**What to do**
After locating the line with "Sampson County NC Detention (77, 1456)" in the data that follows, return it and every later line exactly, up to and including the line with "Privacy Policy (94, 2558)".

**Input material**
= = = = =

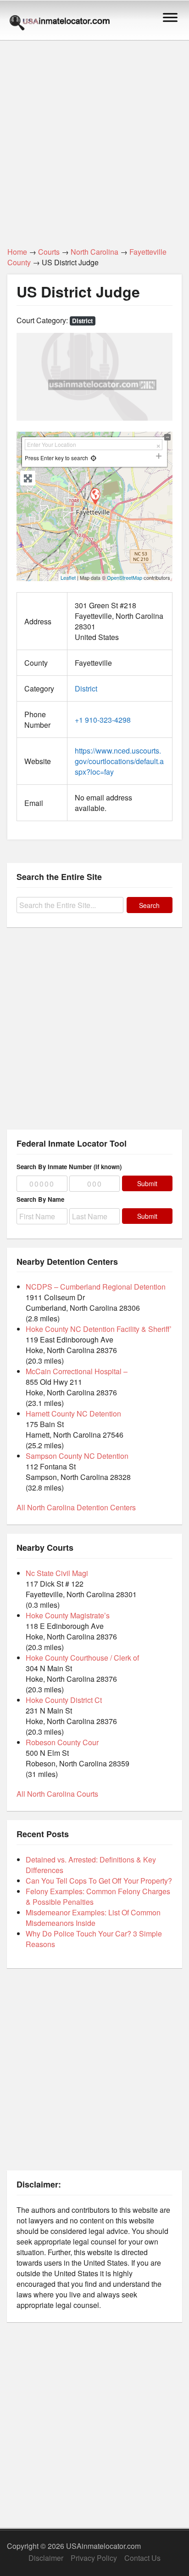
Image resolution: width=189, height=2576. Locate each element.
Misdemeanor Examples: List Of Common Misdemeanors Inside (93, 1917)
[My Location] (93, 458)
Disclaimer (45, 2558)
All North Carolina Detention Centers (76, 1507)
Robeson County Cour (62, 1742)
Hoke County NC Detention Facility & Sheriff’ (99, 1329)
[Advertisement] (94, 138)
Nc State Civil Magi (57, 1573)
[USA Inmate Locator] (60, 24)
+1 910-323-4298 (103, 719)
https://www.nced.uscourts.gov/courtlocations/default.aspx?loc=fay (119, 761)
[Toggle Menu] (170, 17)
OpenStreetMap (124, 577)
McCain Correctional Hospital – (77, 1371)
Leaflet (68, 577)
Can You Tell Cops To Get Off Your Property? (99, 1880)
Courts (49, 251)
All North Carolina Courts (57, 1793)
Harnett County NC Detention (73, 1413)
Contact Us (142, 2558)
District (82, 320)
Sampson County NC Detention (77, 1456)
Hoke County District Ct (64, 1700)
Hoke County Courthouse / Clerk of (82, 1657)
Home (17, 251)
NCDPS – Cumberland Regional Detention (96, 1286)
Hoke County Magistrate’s (68, 1615)
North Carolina (94, 251)
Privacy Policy (94, 2558)
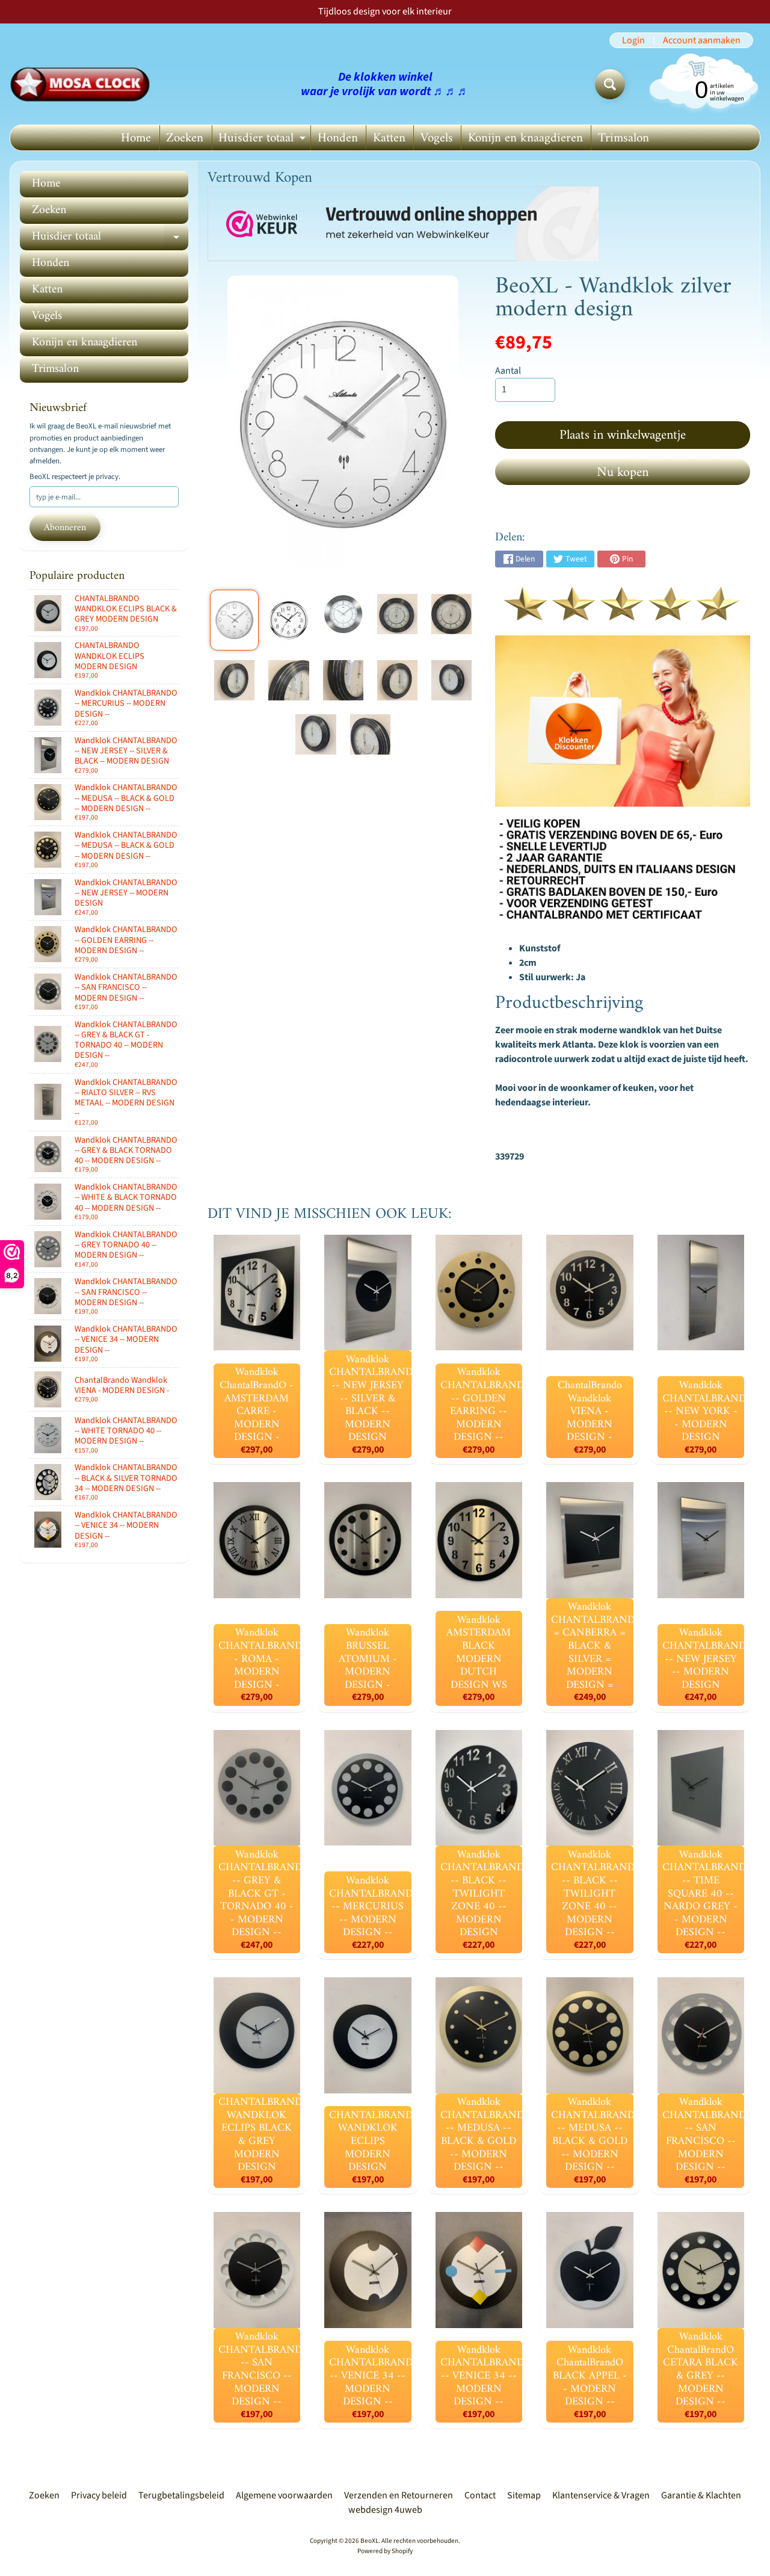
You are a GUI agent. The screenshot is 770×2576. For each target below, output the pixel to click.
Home (136, 138)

= = = = =

**Answer box**
Sampson County NC Detention (77, 1456)
Hoke County District Ct (64, 1700)
Hoke County Courthouse / Clerk of (82, 1657)
Home (17, 251)
NCDPS – Cumberland Regional Detention (96, 1286)
Hoke County Magistrate’s (68, 1615)
North Carolina (94, 251)
Privacy Policy (94, 2558)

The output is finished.